Bending Spoons’ catalog spans consumer and prosumer tools. High-profile purchases include:

  • Evernote
  • Remini, an AI photo editor within a creative suite
  • A stock trading platform
  • FiLMiC
  • Meetup.com
  • Streamingy

A comprehensive array of stock trading and editing tools, as well as a complementing collection of stock trading tools, is also available. It has also made known that the company has reached an agreement to purchase AOL for cash and plans to acquire Vimeo after receiving the required approvals.

Bending Spoons has secured more equity and capital to support its rapid advancement. Prior investors include:

Two men arm wrestling at a wooden table in front of a green wall with the BENDING SPOONS logo.
  • T. Rowe Price
  • Baillie Gifford
  • Cox Enterprises
  • Durable Capital Partners
  • Fidelity

They raised $270 million from earlier investors. Additionally, with $440 million in a completion sale by present investors, it collected $2.8 billion.

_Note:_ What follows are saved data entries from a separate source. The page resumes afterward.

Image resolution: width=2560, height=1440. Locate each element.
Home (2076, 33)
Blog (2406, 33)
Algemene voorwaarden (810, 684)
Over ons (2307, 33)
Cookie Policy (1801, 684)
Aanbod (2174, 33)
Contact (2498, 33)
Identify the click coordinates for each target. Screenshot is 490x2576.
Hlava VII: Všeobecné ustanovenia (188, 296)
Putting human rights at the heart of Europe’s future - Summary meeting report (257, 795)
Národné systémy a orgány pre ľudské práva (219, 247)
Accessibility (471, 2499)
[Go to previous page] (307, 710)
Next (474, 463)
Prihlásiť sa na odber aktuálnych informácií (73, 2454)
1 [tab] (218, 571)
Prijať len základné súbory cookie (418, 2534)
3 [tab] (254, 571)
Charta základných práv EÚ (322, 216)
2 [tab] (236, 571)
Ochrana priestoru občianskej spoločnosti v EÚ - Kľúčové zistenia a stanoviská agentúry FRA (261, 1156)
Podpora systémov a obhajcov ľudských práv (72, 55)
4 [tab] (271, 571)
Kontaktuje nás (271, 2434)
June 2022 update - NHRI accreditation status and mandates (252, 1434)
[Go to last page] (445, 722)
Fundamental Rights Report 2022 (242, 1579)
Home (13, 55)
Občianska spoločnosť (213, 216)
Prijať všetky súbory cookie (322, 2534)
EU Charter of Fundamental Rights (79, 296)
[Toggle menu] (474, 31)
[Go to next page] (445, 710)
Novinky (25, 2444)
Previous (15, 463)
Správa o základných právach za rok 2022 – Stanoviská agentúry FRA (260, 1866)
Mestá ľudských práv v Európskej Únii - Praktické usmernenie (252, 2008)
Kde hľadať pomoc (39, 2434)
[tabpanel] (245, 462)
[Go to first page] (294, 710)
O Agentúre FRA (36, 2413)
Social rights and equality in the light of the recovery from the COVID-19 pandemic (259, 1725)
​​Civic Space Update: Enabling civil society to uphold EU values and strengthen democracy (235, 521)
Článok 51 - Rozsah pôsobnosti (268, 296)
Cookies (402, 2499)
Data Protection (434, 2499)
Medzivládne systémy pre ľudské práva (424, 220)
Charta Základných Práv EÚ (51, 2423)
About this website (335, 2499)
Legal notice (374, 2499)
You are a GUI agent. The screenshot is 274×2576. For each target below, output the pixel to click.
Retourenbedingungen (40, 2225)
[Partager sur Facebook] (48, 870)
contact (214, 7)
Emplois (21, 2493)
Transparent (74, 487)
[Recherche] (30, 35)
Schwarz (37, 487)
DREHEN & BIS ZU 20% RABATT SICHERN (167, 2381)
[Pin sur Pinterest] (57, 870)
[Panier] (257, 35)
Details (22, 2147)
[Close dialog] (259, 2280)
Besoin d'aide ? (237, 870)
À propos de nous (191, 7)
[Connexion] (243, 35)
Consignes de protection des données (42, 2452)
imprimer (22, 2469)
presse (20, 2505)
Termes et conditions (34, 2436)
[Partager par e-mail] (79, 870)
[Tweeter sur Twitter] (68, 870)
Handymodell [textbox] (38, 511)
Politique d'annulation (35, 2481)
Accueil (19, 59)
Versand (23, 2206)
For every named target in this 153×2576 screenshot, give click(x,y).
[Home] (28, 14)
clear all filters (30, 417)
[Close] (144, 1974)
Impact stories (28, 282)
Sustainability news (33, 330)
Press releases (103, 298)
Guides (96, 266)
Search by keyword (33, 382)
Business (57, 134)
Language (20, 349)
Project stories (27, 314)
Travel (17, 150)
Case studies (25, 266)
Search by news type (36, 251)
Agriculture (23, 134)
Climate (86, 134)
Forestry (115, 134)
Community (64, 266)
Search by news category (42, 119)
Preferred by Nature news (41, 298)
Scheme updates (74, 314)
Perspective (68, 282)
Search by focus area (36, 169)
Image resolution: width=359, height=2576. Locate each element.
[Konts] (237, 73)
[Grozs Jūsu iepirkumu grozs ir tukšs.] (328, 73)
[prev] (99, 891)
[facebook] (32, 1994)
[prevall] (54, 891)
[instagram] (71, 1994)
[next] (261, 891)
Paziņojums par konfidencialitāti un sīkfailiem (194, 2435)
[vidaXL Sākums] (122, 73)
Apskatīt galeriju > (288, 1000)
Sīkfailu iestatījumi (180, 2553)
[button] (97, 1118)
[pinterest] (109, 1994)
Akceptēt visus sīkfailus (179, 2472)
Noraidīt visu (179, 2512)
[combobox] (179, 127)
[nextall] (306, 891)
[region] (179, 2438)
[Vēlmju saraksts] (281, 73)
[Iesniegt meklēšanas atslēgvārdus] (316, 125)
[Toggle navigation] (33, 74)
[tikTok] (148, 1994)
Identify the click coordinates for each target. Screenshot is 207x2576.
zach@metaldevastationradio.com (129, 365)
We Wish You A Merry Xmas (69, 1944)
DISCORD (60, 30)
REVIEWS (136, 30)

The company has become a decacorn, indicating investor faith in its acquisition engine and operating model. Its cap table reads like a who’s who of technology, entertainment, and sports, with Eric Schmidt, Mike Krieger, Xavier Niel, Andre Agassi, Bradley Cooper, The Weeknd, The Chainsmokers, and Maluma. Estimates of wealth confirm the scale: Forbes places CEO Luca Ferrari’s shares around $1.4 billion, with co-founders Matteo Danieli, Luca Querella, and Francesco Patarnello at about $1.3 billion each, based on shareholder data submitted to the Italian Business Register.

What AOL users can expect from Bending Spoons next

Past turnarounds offer a glimpse of what to expect from Bending Spoons. The company usually modernizes its backend systems to improve security and speed, redesigns its interfaces, and relaunches its pricing and free-plan parameters to reflect usage and sustainability.

  • Stricter free account limits for heavy users
  • More apparent upgrade targets for higher retention and ARPU
  • For AOL: a focus on email reliability, spam and phishing security, more portable experiences, and migration and restoration tools for long-time account owners

Bending Spoons also maintains a culture of cross-pollination, combining or sharing technologies between its different products, which could mean integration with its creative, productivity, or video software.

Jobs, culture, and hiring at Bending Spoons worldwide

Bending Spoons’ onboarding is concentrated in Milan, but it has other offices in London, Madrid, and Warsaw, as well as remote roles. The company is fundamentally a challenging place to work, but it reportedly received over 600,000 job applications in a single year. The volume of applications demonstrates that many people are interested in its operator model and potential growth.

Bottom line: Bending Spoons is a long-term operator

Bottom line: Bending Spoons is not a financial buyer looking for a quick exit; it is an operator that purchases enduring brands, reconstructs their technology and business models, and attempts to hold them for the long run. Should it apply that formula to AOL, one of the web’s oldest household names may be on the verge of a very modern reboot.

Gregory Zuckerman
ByGregory Zuckerman
Gregory Zuckerman is a veteran investigative journalist and financial writer with decades of experience covering global markets, investment strategies, and the business personalities shaping them. His writing blends deep reporting with narrative storytelling to uncover the hidden forces behind financial trends and innovations. Over the years, Gregory’s work has earned industry recognition for bringing clarity to complex financial topics, and he continues to focus on long-form journalism that explores hedge funds, private equity, and high-stakes investing.